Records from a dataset
######

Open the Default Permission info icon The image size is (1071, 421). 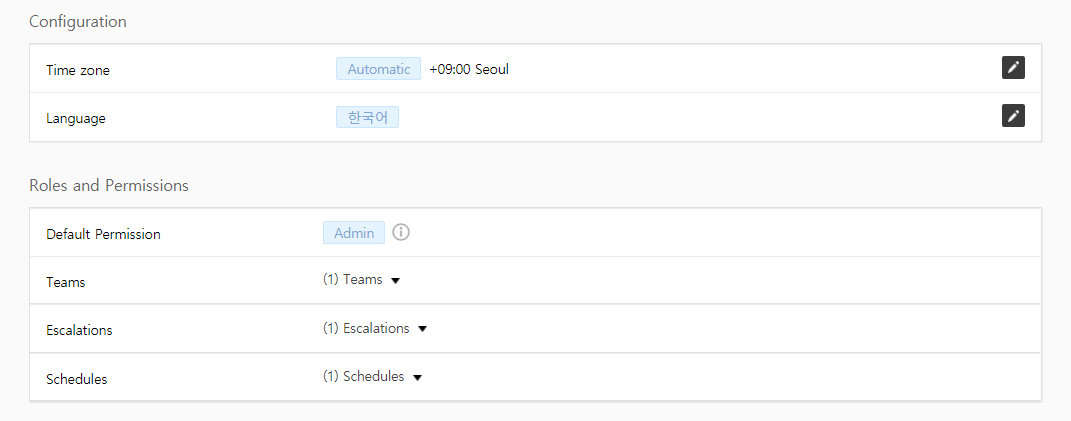(401, 233)
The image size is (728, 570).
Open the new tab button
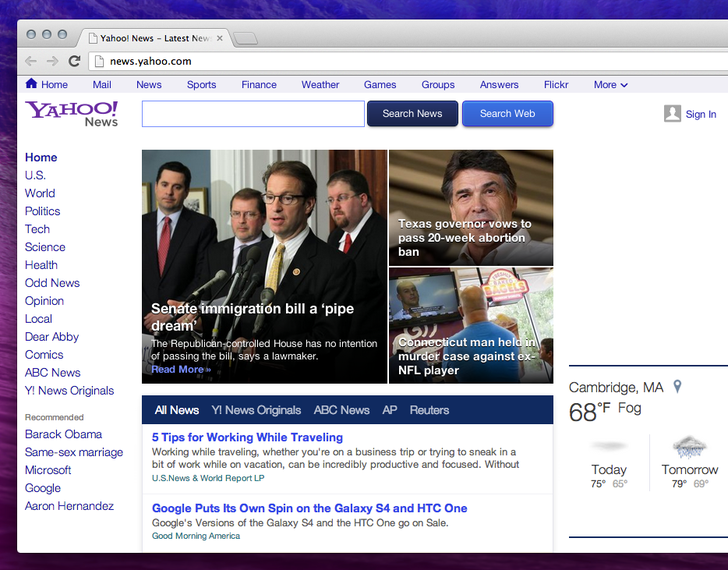click(246, 39)
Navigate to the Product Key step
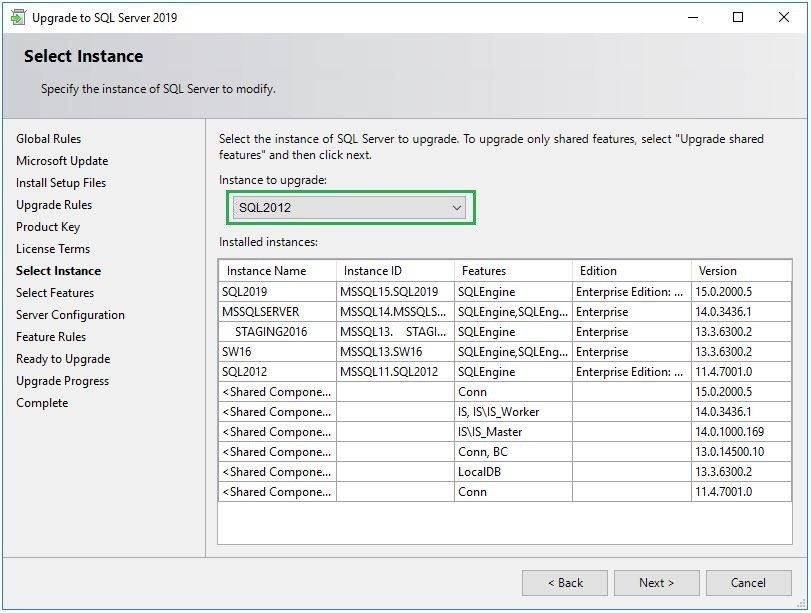This screenshot has width=811, height=613. [x=47, y=227]
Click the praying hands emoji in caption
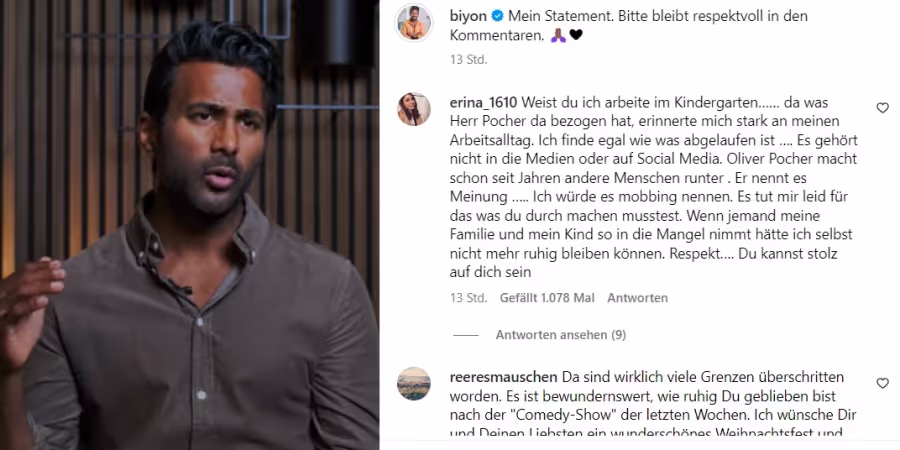Viewport: 900px width, 450px height. 558,36
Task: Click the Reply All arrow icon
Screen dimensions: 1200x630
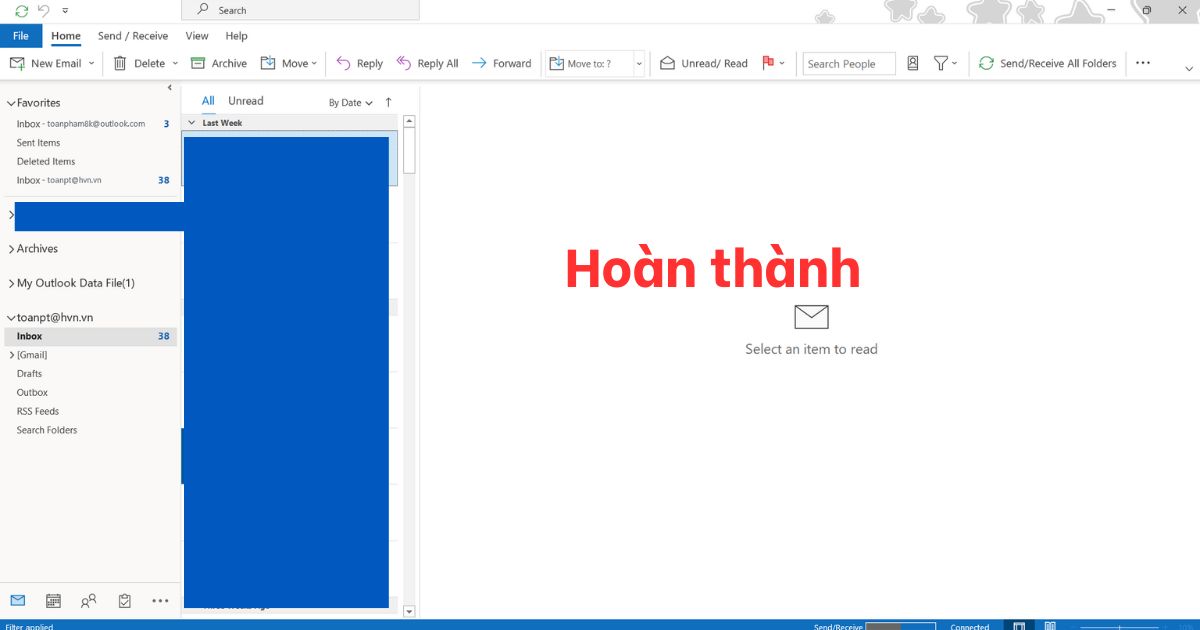Action: (404, 63)
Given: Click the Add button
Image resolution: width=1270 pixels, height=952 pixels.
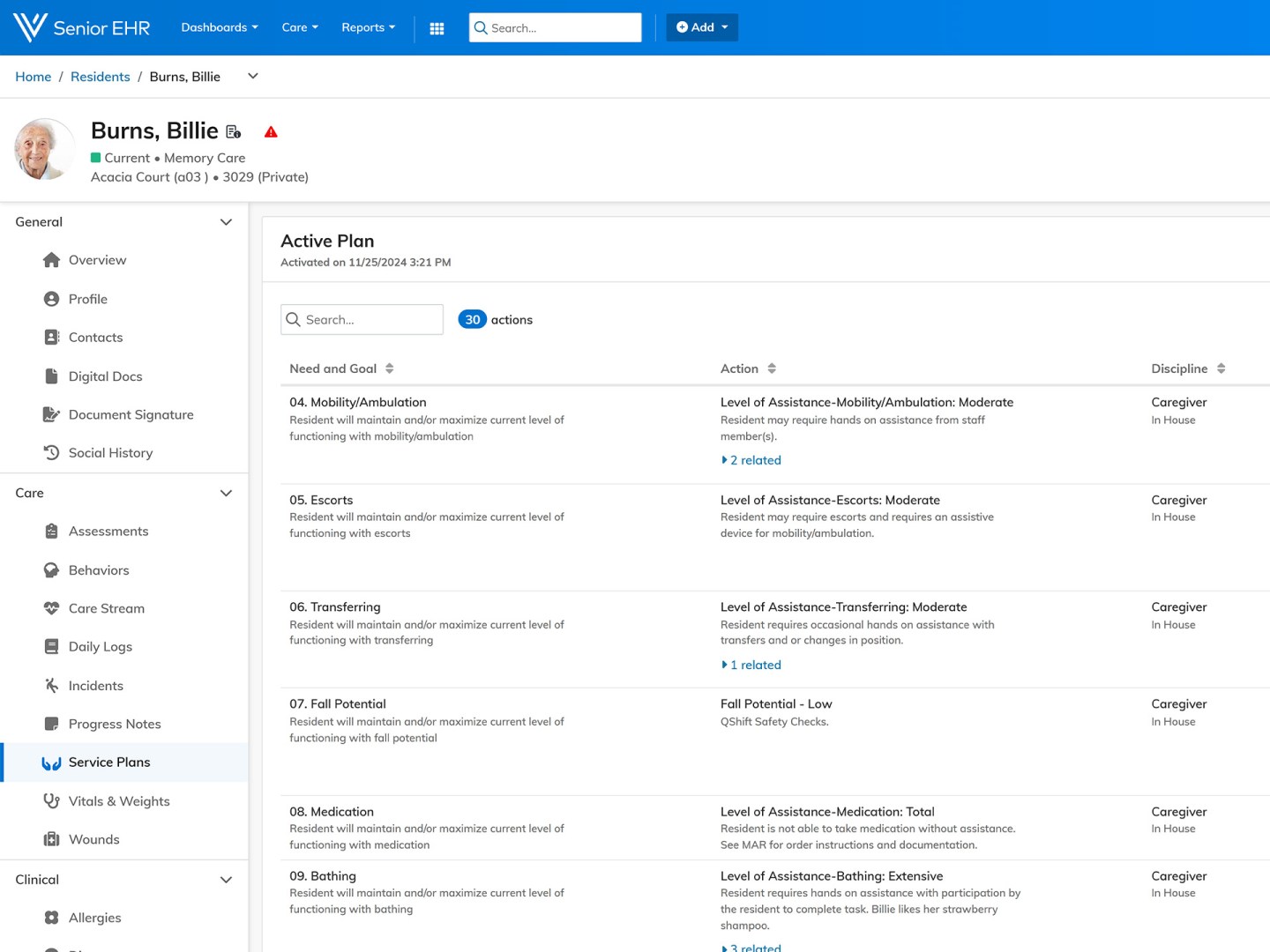Looking at the screenshot, I should tap(701, 27).
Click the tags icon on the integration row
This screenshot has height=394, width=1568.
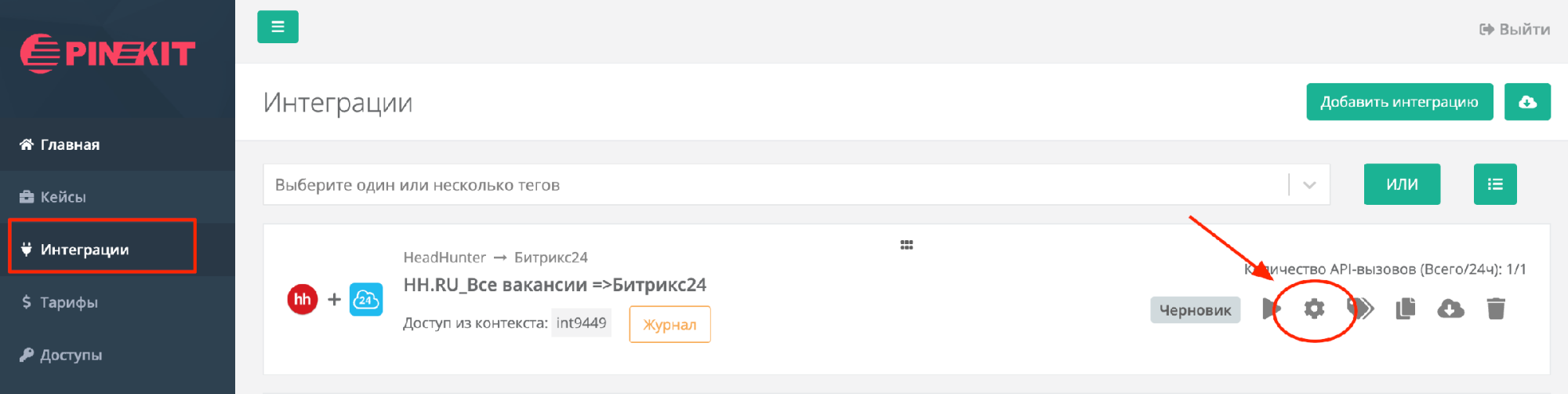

######

▶ **YOUR OBJECTIVE**
Render the entries from the line with "The image size is (728, 570)." up to and including the line with "Action: (404, 63)" as a two-column CSV headed instruction and response. Give one row per entry, with its text and its answer each in a single quoted field, line breaks replaced by spaces, and the pictures left out.

▶ **THE COMPLETED TASK**
instruction,response
"The image size is (728, 570). Open the new tab button","click(246, 39)"
"Navigate to the Product Key step","This screenshot has width=811, height=613. [x=47, y=227]"
"Click the praying hands emoji in caption","Viewport: 900px width, 450px height. 558,36"
"Task: Click the Reply All arrow icon Screen dimensions: 1200x630","Action: (404, 63)"